Summary of this case from Prosper Team v. Dept. of Workforce ServicesOpinion
No. 20100385-CA.
May 5, 2011.
Daniel J. Anderson, Provo, for Petitioner.
Suzan Pixton, Salt Lake City, for Respondent Department of Workforce Services, Workforce Appeals Board.
Before Judges DAVIS, VOROS, and ROTH.
MEMORANDUM DECISION
¶ 1 Prosper Team, Inc. (Prosper) seeks review of the Utah Workforce Appeals Board (the Board) decision upholding an administrative law judge's (the ALJ) award of unemployment benefits to claimant, Phillip L. Hickman. The Board awarded benefits to Hickman because it concluded that Prosper terminated him without just cause. We affirm.
¶ 2 "[Unemployment] benefits will be denied if the claimant was discharged for just cause. . . . However, not every legitimate cause for discharge justifies a denial of benefits. A just cause discharge must include some fault on the part of the claimant." Utah Admin. Code R994-405-201; see also Salt Lake Donated Dental Servs., Inc. v. Department of Workforce Servs., 2011 UT App 7, ¶ 5, 246 P.3d 1206 ("An employee will not be awarded unemployment benefits if the Department of Workforce Services concludes that the employee was discharged for just cause." (internal quotation marks omitted)). To establish just cause, the employer must prove three elements: culpability, knowledge, and control. See Utah Admin. Code R994-405-202; see also Albertsons, Inc. v. Department of Emp't Sec., 854 P.2d 570, 573 (Utah Ct.App. 1993) (observing that it is the employer's burden to prove just cause for terminating the employee).
¶ 3 The Board awarded Hickman unemployment benefits because it concluded that Prosper had failed to demonstrate the control and knowledge elements of just cause. "To satisfy the element of control in cases involving a discharge due to unsatisfactory work performance, it must be shown the claimant had the ability to perform the job duties in a satisfactory manner." Utah Admin. Code R994-405-202(3)(b). "[I]f the claimant made a good faith effort to meet the job requirements but failed to do so due to a lack of skill or ability and a discharge results, just cause is not established." Id.
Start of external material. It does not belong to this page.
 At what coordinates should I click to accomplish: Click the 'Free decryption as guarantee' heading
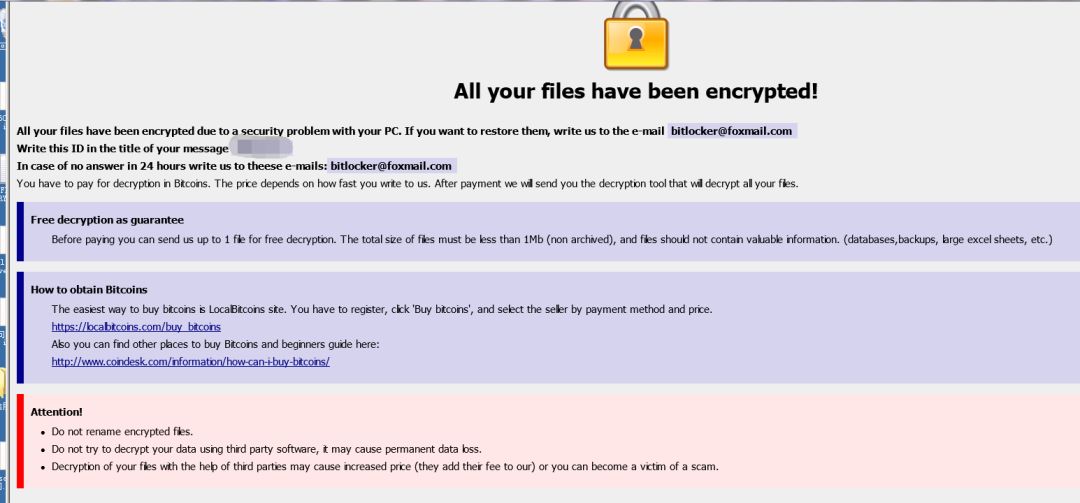[x=107, y=220]
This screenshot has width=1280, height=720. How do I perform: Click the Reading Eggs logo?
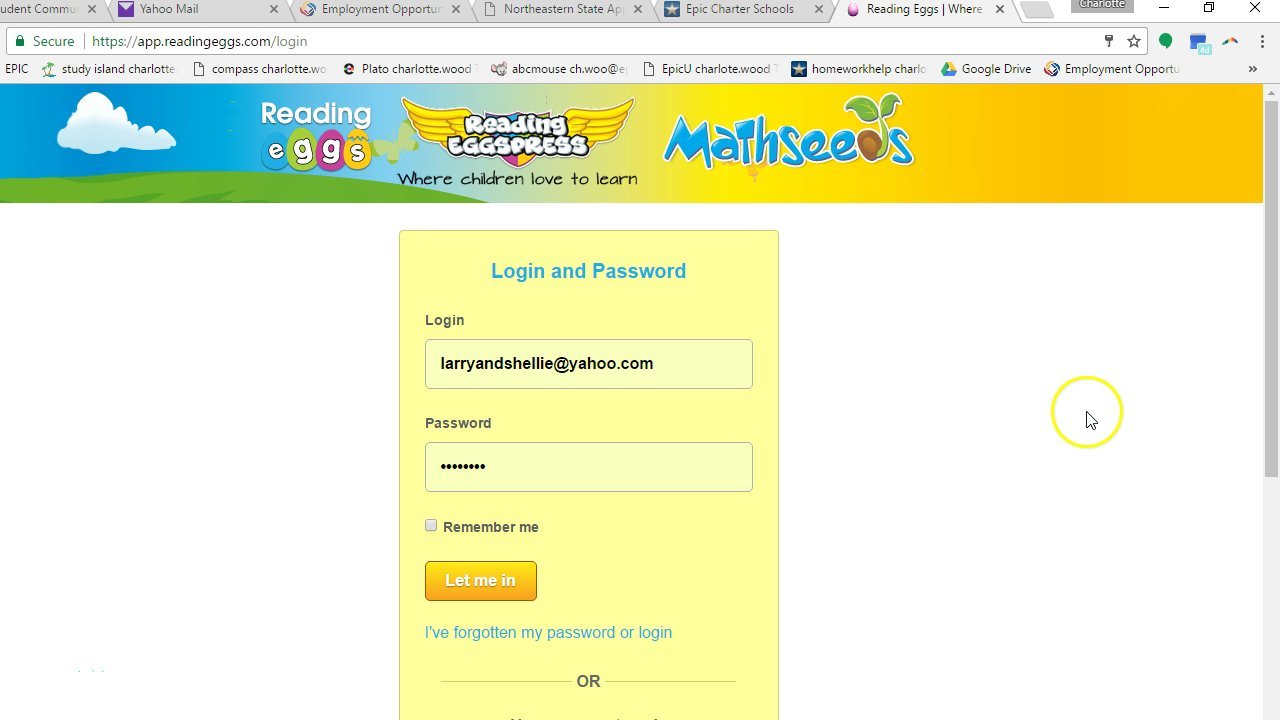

But "continued inefficiency, repeated carelessness or evidence of a lack of care expected of a reasonable person in a similar circumstance may satisfy the element of control if the claimant had the ability to perform satisfactorily." Id. R994-405-202(3)(a).
The Board correctly noted that "[i]f there is inadequate proof of even a single just cause factor, benefits must be allowed." See Albertsons, Inc. v. Department of Emp't Sec, 854 P.2d 570, 574 (Utah Ct.App. 1993) ("The failure to establish any one of the three factors is fatal to . . . [the employer's] claim of just cause." (omission and alteration in original) (internal quotation marks omitted)). Because we agree that Prosper failed to establish control, we do not address the knowledge element.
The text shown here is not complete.